--- Data under study Enclosed Below ---
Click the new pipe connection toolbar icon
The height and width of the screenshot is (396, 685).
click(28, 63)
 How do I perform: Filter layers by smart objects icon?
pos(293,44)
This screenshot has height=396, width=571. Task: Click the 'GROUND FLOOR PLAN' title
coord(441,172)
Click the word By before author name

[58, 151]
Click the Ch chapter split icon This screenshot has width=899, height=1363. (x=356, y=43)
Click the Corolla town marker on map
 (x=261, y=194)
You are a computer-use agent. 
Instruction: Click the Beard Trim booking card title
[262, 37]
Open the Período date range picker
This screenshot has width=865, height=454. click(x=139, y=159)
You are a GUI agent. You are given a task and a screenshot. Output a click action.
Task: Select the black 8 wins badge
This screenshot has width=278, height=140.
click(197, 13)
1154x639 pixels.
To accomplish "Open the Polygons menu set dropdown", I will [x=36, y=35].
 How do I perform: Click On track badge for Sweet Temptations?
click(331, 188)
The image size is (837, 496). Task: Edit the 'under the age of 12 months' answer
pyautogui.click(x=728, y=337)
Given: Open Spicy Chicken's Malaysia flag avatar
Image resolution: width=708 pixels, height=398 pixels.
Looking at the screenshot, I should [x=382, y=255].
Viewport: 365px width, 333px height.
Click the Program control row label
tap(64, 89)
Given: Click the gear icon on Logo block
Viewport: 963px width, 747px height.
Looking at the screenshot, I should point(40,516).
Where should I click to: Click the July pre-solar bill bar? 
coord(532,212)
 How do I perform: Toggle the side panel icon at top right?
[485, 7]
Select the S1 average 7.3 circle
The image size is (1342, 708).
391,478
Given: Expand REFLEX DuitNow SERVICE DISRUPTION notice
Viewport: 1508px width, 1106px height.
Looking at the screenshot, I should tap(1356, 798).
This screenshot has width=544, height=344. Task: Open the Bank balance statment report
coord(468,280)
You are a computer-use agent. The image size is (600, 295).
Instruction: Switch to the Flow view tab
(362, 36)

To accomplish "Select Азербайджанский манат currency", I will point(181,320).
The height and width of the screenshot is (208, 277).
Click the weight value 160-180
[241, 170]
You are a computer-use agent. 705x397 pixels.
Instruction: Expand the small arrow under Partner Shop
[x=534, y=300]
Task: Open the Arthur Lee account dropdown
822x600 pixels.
--- End of Enclosed Data under study ---
• _What you have to do_: Each line from the beginning of the entries to the line with "Given: Click the gear icon on Logo block" must be repeated exactly, with both end lines kept and no other lines given.

• _Response to the task_:
Click the new pipe connection toolbar icon
The height and width of the screenshot is (396, 685).
click(28, 63)
 How do I perform: Filter layers by smart objects icon?
pos(293,44)
This screenshot has height=396, width=571. Task: Click the 'GROUND FLOOR PLAN' title
coord(441,172)
Click the word By before author name

[58, 151]
Click the Ch chapter split icon This screenshot has width=899, height=1363. (x=356, y=43)
Click the Corolla town marker on map
 (x=261, y=194)
You are a computer-use agent. 
Instruction: Click the Beard Trim booking card title
[262, 37]
Open the Período date range picker
This screenshot has width=865, height=454. click(x=139, y=159)
You are a GUI agent. You are given a task and a screenshot. Output a click action.
Task: Select the black 8 wins badge
This screenshot has width=278, height=140.
click(197, 13)
1154x639 pixels.
To accomplish "Open the Polygons menu set dropdown", I will [x=36, y=35].
 How do I perform: Click On track badge for Sweet Temptations?
click(331, 188)
The image size is (837, 496). Task: Edit the 'under the age of 12 months' answer
pyautogui.click(x=728, y=337)
Given: Open Spicy Chicken's Malaysia flag avatar
Image resolution: width=708 pixels, height=398 pixels.
Looking at the screenshot, I should [x=382, y=255].
Viewport: 365px width, 333px height.
Click the Program control row label
tap(64, 89)
Given: Click the gear icon on Logo block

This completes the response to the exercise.